Sus canciones cargan con una nostalgia melancólica respaldada musicalmente por guitarras pesadas y densas. Capas complementarias que, en conjunto, terminan leyéndose como la suma de partes fragmentadas a la fuerza. Sumado a esto, la voz de Santiago Mazzeo refuerza la sinergia buscada por la banda: pesimista y oscura, su voz recuerda a un paredón alto y ancho que no deja pasar nada ni a nadie. No se inmola.
Las letras terminan confirmando la necesidad de tiempo para todo: para distanciarse, sanar, crecer, entender, distraerse o tomarse en serio. El tiempo es parte fundamental de la idiosincrasia de Máze, porque —como dije antes— es lo más preciado que tenemos: culpable y responsable de nuestras victorias y derrotas, ya sea por su falta o por su exceso.
Hay algo en Máze que no busca decir ni convencer. Más bien, suspende. Como si la banda se moviera en ese punto donde ya no hay nada que reclamar, pero todavía queda algo que sentir. Byung-Chul Han dice que vivimos en la sociedad del cansancio: una época donde el mandato ya no viene de afuera —nadie te obliga—, sino de adentro. Somos nosotros quienes nos exprimimos, quienes queremos rendir, destacar, estar presentes. En ese mundo saturado de estímulos y promesas, la respuesta ya no puede ser la rabia. Lo que queda es el agotamiento: una forma suave de negarse.
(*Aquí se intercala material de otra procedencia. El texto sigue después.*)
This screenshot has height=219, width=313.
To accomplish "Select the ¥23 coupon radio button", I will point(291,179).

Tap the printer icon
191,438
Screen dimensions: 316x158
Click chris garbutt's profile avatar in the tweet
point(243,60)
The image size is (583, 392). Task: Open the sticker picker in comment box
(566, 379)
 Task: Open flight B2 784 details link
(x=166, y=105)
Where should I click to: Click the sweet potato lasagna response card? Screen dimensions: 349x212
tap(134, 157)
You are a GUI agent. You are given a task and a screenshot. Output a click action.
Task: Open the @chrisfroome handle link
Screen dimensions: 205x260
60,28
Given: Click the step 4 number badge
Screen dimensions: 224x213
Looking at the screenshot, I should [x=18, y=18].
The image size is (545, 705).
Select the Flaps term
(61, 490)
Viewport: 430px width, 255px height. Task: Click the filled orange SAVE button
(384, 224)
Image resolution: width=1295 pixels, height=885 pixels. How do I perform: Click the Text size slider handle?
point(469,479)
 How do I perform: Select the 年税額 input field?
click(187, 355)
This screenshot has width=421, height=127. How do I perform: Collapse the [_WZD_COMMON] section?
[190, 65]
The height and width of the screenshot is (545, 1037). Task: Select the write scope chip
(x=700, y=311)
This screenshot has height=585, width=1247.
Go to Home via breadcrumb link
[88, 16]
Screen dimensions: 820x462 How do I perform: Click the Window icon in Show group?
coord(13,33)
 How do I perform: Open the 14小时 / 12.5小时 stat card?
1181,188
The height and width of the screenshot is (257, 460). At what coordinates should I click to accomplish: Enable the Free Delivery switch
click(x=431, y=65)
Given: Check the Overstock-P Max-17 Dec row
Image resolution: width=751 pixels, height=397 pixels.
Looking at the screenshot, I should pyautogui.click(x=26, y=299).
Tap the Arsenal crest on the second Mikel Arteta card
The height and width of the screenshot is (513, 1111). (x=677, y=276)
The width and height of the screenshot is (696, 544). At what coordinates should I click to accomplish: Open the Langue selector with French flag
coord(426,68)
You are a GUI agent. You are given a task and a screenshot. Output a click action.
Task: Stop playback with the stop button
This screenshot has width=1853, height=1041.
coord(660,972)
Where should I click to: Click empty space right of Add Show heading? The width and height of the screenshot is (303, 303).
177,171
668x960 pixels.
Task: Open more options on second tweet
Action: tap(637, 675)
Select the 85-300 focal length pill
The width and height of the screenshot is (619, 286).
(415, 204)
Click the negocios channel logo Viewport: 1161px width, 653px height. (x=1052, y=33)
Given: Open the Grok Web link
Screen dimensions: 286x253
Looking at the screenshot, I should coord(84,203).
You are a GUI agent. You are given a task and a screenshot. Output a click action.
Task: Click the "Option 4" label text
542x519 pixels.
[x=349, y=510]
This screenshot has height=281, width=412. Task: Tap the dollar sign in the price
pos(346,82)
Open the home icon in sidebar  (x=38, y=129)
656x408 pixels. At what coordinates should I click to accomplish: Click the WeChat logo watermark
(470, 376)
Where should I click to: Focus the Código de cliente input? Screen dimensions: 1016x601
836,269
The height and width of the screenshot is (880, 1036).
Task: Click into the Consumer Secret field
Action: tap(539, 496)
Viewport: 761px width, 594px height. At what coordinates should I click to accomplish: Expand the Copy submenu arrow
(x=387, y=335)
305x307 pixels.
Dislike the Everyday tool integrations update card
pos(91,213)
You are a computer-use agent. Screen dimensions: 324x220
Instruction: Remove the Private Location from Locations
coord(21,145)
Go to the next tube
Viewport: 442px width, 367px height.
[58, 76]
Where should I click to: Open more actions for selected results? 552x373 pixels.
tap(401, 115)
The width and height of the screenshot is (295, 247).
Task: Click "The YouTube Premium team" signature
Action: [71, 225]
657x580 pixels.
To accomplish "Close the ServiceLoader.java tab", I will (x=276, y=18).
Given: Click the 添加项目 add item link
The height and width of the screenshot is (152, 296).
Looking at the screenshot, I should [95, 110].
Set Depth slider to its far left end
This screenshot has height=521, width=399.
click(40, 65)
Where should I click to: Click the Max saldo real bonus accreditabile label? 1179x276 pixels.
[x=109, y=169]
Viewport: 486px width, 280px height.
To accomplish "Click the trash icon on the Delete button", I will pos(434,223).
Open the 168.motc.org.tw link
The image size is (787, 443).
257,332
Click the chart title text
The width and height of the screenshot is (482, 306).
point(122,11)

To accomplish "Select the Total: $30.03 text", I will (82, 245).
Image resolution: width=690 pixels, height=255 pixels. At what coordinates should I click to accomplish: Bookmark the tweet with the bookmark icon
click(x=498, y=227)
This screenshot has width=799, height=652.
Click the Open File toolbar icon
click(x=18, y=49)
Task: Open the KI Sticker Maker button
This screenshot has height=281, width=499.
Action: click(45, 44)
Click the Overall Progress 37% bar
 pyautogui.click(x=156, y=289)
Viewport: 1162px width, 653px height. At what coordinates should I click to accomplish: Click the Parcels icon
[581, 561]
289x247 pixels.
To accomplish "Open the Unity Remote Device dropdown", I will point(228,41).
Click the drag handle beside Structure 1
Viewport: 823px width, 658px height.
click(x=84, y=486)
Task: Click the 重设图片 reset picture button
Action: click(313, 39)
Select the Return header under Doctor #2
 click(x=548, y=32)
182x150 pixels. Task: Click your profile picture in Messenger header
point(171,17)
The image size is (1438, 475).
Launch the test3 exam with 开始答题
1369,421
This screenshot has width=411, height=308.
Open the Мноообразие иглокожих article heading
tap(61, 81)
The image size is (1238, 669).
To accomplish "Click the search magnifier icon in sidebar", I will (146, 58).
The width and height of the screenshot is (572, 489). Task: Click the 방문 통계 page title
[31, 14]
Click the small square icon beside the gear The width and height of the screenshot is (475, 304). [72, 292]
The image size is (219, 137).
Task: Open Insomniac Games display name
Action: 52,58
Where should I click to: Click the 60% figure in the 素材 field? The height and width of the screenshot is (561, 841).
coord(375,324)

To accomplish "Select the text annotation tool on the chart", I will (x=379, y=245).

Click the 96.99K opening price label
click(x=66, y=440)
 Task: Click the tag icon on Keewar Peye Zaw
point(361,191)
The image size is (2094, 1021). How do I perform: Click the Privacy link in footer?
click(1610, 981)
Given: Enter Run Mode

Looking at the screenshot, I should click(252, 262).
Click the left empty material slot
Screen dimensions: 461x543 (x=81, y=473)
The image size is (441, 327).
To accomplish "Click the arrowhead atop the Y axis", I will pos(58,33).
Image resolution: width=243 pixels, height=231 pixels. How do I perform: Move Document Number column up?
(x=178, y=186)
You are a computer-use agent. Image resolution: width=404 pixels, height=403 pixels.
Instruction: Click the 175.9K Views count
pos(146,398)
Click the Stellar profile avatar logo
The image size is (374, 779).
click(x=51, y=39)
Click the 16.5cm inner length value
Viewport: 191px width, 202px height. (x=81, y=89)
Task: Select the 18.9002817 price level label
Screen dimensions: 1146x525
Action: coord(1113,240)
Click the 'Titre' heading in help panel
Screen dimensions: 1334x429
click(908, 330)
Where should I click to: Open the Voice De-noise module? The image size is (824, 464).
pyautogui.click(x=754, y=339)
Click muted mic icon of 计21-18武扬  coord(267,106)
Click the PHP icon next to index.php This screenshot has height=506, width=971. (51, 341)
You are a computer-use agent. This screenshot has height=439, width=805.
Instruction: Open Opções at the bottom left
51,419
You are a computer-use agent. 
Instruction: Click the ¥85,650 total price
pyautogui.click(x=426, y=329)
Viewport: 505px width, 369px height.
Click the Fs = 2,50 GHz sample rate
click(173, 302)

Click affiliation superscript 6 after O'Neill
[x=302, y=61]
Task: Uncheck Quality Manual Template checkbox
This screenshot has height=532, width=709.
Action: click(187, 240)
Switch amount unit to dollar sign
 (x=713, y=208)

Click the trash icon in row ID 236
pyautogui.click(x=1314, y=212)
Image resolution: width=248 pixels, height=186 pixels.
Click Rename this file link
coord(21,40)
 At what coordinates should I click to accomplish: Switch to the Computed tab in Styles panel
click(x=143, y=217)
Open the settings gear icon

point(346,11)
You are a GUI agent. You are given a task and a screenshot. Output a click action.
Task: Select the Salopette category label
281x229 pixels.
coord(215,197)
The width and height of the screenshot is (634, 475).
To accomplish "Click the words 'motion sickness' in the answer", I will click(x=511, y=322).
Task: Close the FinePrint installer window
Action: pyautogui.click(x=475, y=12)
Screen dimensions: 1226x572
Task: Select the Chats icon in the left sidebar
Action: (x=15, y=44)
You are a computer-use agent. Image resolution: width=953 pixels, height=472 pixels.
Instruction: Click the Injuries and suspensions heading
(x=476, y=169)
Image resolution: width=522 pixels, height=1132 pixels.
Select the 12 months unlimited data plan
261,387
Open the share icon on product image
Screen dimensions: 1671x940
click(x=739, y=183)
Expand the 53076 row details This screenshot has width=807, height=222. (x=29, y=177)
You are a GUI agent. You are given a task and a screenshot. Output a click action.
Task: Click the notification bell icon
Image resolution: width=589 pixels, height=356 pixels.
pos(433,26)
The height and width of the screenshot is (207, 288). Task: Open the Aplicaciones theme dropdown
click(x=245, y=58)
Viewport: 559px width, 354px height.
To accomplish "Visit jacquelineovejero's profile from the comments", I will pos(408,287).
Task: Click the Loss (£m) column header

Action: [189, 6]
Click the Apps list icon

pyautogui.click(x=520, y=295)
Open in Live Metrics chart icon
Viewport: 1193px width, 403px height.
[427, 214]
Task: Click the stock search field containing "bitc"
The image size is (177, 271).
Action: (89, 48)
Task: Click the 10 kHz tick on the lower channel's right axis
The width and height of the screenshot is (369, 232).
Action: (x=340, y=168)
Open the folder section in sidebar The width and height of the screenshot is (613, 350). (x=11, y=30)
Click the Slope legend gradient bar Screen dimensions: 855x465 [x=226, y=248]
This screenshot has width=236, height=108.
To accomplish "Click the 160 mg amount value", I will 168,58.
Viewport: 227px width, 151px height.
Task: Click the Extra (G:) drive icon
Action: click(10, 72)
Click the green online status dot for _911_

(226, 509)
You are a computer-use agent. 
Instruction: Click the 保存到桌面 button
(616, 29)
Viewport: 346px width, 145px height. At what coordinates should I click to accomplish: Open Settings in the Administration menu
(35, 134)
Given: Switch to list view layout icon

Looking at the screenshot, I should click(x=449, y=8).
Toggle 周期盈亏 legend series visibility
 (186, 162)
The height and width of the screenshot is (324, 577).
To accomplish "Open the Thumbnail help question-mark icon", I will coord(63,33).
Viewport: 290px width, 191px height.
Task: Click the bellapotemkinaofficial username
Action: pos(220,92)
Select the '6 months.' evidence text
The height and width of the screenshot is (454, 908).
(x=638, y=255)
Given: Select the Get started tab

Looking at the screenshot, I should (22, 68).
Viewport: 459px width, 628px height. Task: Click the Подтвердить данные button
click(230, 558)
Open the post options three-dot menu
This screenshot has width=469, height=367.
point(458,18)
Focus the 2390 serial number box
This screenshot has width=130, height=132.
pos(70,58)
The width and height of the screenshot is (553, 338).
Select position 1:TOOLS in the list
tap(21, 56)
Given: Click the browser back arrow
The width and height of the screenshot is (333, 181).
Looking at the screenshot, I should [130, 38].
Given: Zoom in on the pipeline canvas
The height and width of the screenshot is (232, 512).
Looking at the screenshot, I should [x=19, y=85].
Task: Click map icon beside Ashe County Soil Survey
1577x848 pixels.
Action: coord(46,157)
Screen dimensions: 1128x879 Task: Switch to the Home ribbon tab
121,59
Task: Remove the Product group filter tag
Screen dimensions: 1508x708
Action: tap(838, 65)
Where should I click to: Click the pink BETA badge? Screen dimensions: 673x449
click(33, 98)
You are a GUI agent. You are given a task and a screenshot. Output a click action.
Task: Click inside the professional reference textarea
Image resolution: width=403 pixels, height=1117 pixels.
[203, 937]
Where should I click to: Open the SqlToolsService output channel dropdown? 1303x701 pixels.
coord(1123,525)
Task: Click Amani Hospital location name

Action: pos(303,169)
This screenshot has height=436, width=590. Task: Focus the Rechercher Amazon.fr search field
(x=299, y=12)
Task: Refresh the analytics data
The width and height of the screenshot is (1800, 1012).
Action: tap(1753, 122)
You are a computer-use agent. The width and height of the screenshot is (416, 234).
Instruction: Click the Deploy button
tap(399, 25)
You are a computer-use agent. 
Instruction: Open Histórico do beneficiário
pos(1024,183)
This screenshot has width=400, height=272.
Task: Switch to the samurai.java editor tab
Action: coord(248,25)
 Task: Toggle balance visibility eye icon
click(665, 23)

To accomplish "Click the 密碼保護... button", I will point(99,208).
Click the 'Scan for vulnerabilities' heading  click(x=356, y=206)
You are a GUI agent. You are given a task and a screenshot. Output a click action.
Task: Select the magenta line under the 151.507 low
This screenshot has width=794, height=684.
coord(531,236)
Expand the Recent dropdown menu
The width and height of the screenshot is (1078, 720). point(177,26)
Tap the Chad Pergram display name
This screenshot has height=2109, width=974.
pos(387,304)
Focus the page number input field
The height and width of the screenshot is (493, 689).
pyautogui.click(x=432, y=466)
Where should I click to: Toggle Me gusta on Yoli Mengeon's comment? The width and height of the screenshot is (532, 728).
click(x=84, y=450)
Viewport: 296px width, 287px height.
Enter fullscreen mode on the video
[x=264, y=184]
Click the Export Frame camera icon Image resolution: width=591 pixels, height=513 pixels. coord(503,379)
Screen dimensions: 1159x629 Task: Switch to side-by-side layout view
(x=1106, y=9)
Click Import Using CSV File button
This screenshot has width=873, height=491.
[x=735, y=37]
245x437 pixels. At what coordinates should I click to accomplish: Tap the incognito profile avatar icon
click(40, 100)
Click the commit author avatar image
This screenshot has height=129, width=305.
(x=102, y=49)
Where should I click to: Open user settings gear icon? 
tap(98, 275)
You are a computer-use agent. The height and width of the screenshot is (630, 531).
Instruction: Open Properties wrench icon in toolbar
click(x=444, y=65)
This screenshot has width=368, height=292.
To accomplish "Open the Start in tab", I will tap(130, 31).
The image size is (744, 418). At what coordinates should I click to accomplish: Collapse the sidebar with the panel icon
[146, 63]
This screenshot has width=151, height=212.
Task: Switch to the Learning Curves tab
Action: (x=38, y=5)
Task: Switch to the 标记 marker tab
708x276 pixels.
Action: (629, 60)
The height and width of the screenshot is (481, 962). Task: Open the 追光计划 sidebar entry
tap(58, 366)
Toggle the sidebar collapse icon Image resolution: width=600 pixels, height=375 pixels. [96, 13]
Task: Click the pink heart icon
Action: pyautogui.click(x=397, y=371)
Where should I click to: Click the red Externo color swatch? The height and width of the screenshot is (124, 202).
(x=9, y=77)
Máze parece nacer de ese agotamiento. Su música no grita ni busca redención. Hay una calma que no es paz, una quietud que no descansa. La voz se arrastra entre efectos, los sintetizadores parecen respirar, y cada silencio pesa. No hay euforia ni catarsis: hay una fatiga compartida. Pero en esa fatiga, curiosamente, aparece una belleza nueva. Es como si el cansancio, al hacerse sonido, se volviera también una posibilidad.
Han sostiene que el cansancio puede tener un costado contemplativo, un lugar donde el sujeto deja de competir y empieza a observar. Máze se mueve en ese umbral: donde la melancolía se vuelve sensibilidad, donde la frustración no busca salida sino forma.
Lo que proponen no es una fuga, sino una resistencia mínima: seguir haciendo música aunque todo esté agotado, encontrar una pulsación propia en medio del ruido. En un tiempo donde todo tiene que servir para algo, Máze se permite simplemente sonar. Y en esa decisión, en esa aparente pasividad, hay un gesto profundamente activo. Porque transformar el cansancio en estética —en textura, en clima, en atmósfera— también es una forma de reconstruirse.
En fin, Máze retoma sonoramente lo que dejó la música de la década pasada, con argumentos y construcciones cercanas a lo que fue Tobogán Andaluz, pero con una impronta propia que le da una dimensión más realista a las frustraciones actuales de nuestra generación. Donde lo perdido parece mucho más, pero al final termina siendo el motor para cantarle a los últimos destellos de lo que fue y no volverá.